To do:
Reproduce only the lines that run from the line with "Sign up (361, 8)" to the last line of the material, both ends included, exactly as they appear.

Recorded data:

+++++

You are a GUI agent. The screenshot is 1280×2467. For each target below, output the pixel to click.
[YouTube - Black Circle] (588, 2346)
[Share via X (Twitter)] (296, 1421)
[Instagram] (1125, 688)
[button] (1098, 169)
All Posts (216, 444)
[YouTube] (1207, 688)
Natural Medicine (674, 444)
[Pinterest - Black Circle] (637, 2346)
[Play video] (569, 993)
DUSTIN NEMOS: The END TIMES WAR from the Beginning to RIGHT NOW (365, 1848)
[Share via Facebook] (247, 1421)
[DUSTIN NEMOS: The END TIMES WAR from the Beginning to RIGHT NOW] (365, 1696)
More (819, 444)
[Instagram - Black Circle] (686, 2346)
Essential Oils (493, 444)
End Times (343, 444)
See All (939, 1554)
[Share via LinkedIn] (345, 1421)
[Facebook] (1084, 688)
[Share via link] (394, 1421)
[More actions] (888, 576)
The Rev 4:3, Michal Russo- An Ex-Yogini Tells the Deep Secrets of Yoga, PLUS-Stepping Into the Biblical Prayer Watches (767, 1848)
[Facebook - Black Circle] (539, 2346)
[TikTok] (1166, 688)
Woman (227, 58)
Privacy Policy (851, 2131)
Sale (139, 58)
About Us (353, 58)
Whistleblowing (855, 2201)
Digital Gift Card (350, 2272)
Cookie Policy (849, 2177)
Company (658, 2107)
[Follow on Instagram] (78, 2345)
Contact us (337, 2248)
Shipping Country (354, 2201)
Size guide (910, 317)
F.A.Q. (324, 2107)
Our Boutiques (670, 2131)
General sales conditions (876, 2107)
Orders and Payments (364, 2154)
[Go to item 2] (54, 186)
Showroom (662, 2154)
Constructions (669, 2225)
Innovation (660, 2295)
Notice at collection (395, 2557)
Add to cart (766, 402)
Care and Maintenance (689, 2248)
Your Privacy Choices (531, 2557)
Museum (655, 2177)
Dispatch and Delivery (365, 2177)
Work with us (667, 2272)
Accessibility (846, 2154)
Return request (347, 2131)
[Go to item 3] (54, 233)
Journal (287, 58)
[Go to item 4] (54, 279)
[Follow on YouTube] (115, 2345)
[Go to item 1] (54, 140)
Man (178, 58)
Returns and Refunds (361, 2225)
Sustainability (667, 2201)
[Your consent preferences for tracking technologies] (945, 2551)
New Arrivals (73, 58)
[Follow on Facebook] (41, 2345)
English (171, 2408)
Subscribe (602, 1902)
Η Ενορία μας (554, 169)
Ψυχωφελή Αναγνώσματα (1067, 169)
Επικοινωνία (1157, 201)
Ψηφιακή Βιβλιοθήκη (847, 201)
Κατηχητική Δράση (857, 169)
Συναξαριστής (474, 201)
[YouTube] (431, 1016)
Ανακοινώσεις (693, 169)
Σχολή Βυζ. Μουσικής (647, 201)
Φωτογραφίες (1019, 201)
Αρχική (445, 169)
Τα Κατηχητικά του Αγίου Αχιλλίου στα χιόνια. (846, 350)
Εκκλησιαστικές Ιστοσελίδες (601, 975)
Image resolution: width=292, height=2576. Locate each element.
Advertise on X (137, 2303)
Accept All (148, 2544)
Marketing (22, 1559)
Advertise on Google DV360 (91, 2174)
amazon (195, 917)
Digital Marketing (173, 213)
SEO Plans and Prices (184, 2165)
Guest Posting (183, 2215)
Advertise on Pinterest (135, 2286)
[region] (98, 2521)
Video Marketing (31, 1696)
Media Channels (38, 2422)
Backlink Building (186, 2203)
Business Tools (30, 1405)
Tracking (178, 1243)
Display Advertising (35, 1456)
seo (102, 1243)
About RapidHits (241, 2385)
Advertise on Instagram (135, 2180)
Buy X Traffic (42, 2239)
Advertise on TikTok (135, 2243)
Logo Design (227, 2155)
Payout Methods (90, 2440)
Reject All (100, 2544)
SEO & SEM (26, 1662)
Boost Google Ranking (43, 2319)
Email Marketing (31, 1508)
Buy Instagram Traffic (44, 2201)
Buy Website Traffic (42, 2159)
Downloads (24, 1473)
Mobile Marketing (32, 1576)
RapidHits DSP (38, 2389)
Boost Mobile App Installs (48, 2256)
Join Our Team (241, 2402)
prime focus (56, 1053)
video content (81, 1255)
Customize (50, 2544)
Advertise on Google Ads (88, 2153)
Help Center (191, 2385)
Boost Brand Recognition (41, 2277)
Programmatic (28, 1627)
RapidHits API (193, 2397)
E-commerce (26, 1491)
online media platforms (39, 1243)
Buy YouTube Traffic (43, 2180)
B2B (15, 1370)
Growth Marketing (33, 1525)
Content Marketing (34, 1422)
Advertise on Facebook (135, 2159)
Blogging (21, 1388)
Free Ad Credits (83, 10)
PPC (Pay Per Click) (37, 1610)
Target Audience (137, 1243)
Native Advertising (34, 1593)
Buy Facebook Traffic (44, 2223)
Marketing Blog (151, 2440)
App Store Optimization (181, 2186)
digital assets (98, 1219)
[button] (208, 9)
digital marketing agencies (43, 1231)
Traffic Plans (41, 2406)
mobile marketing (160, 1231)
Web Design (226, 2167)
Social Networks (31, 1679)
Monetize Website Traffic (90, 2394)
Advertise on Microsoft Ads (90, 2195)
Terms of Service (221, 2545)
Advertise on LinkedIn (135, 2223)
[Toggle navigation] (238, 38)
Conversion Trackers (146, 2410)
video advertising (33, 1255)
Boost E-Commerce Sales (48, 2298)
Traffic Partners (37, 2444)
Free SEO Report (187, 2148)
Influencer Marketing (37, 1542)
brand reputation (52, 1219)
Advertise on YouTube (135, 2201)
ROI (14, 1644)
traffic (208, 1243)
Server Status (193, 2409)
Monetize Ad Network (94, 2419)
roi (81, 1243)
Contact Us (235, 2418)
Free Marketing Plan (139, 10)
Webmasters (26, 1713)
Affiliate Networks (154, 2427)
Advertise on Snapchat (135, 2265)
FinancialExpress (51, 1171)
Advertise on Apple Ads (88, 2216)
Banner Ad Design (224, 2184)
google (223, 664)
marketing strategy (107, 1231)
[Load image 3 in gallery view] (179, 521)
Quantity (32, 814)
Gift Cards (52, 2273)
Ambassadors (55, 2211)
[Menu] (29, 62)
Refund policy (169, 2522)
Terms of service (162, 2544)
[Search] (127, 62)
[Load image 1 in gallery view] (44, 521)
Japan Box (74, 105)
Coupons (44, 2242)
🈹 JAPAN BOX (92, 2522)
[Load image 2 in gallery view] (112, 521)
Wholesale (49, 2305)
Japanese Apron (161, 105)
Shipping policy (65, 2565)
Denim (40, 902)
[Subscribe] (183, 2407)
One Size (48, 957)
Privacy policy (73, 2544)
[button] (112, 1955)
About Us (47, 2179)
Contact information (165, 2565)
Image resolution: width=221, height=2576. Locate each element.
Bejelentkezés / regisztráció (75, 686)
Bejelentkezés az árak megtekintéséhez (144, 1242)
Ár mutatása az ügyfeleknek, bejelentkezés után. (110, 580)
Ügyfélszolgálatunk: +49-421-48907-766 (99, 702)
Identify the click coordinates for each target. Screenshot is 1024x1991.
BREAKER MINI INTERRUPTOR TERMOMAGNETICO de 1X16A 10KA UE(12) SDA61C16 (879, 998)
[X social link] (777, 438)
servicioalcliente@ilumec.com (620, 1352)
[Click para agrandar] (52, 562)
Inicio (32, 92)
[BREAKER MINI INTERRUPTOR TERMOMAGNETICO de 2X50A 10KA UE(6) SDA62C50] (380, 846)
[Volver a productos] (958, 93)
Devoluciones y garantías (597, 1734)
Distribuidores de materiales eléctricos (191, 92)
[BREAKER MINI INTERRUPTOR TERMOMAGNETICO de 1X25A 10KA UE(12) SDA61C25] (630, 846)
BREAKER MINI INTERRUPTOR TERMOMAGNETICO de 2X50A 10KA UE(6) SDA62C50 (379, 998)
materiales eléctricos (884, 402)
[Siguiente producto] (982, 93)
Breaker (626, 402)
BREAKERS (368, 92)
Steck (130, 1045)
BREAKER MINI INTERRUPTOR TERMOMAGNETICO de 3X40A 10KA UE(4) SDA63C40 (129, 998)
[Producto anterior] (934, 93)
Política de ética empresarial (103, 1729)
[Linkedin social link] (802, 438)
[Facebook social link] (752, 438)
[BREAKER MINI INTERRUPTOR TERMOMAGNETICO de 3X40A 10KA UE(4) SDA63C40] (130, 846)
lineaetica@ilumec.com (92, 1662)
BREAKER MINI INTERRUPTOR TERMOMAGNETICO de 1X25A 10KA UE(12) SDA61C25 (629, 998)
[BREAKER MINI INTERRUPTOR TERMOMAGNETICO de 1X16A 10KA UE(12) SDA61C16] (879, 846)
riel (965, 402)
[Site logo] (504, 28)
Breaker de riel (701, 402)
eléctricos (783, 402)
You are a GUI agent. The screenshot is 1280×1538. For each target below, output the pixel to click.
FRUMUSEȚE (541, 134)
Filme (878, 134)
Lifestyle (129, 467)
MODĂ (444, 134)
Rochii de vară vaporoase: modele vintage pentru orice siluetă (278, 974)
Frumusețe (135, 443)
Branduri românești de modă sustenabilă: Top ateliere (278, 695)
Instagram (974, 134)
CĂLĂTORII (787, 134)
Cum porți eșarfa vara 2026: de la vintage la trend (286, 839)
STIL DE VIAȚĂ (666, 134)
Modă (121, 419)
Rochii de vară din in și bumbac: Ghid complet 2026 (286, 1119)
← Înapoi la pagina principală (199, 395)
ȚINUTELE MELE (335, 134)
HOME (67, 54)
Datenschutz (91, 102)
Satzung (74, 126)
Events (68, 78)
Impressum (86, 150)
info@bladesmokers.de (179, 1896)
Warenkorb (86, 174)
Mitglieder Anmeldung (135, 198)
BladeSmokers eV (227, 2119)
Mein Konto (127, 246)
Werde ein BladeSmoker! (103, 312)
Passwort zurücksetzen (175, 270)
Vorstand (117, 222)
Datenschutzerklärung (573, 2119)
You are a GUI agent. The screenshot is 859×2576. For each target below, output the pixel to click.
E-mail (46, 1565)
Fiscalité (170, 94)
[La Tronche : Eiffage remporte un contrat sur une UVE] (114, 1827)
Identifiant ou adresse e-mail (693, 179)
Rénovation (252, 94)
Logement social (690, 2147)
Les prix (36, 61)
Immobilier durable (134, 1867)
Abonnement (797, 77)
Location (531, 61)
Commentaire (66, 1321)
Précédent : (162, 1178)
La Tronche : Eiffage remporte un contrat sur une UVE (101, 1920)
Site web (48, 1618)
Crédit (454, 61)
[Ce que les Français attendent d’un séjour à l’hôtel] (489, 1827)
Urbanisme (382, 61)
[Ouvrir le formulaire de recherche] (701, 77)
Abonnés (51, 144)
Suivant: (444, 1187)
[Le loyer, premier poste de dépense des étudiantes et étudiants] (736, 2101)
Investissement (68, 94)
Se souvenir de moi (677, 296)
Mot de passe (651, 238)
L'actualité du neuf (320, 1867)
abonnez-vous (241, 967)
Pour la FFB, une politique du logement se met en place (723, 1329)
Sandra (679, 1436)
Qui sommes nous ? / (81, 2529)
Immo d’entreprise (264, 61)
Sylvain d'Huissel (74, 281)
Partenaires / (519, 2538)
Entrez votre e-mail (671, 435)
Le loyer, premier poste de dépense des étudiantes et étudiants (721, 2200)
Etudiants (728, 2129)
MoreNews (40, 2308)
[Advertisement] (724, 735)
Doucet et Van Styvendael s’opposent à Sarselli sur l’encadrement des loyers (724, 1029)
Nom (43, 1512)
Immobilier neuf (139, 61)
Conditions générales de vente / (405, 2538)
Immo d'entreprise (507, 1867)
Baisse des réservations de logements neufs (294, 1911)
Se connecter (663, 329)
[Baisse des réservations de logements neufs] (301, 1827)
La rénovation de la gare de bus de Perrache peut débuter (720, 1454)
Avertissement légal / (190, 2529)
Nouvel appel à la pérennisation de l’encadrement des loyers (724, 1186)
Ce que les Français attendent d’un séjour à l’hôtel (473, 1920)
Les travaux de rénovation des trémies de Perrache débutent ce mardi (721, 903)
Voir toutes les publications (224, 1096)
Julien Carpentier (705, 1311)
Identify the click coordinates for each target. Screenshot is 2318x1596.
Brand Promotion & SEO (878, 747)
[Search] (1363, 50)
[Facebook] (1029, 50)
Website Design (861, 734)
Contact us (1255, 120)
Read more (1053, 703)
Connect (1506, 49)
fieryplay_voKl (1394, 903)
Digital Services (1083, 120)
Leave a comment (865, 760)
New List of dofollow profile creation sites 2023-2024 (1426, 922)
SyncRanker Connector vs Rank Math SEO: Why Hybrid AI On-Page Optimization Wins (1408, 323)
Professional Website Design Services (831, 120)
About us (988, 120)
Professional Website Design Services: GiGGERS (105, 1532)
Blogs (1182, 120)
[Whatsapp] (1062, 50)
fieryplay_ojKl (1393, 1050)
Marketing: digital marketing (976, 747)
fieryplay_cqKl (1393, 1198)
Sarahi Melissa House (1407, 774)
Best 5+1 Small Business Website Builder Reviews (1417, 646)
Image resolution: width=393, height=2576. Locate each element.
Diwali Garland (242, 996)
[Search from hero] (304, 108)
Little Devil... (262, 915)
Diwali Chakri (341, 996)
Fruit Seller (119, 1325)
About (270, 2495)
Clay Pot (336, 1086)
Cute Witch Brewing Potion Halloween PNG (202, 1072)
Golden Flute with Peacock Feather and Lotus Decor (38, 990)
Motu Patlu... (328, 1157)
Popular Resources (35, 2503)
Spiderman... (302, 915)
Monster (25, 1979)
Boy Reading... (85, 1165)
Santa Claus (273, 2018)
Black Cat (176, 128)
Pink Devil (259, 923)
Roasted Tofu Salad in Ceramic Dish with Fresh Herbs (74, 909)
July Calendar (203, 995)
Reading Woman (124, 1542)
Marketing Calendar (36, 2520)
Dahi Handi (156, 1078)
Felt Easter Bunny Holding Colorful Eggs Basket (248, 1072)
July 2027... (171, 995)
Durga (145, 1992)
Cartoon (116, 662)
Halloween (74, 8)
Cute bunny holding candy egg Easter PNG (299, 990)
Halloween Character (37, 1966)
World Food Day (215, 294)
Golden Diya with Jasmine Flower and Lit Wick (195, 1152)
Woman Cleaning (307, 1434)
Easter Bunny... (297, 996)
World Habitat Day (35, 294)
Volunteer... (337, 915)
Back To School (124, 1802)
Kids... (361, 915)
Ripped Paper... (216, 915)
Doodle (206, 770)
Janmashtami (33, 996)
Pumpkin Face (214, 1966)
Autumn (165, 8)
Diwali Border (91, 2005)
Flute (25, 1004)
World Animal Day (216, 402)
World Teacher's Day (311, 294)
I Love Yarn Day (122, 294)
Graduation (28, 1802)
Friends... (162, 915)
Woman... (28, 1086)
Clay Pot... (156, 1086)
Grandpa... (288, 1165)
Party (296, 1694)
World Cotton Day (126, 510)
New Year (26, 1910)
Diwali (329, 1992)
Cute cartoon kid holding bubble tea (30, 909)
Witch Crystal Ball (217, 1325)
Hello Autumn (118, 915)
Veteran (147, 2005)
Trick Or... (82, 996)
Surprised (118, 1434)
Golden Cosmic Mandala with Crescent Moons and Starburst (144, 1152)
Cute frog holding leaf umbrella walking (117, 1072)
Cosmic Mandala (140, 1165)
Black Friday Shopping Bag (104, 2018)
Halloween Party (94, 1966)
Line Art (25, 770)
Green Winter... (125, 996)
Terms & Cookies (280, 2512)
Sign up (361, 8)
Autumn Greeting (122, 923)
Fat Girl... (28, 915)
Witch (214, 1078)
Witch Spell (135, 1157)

+++++

Finished exercise:
Sign up (361, 8)
Autumn Greeting (122, 923)
Fat Girl... (28, 915)
Witch (214, 1078)
Witch Spell (135, 1157)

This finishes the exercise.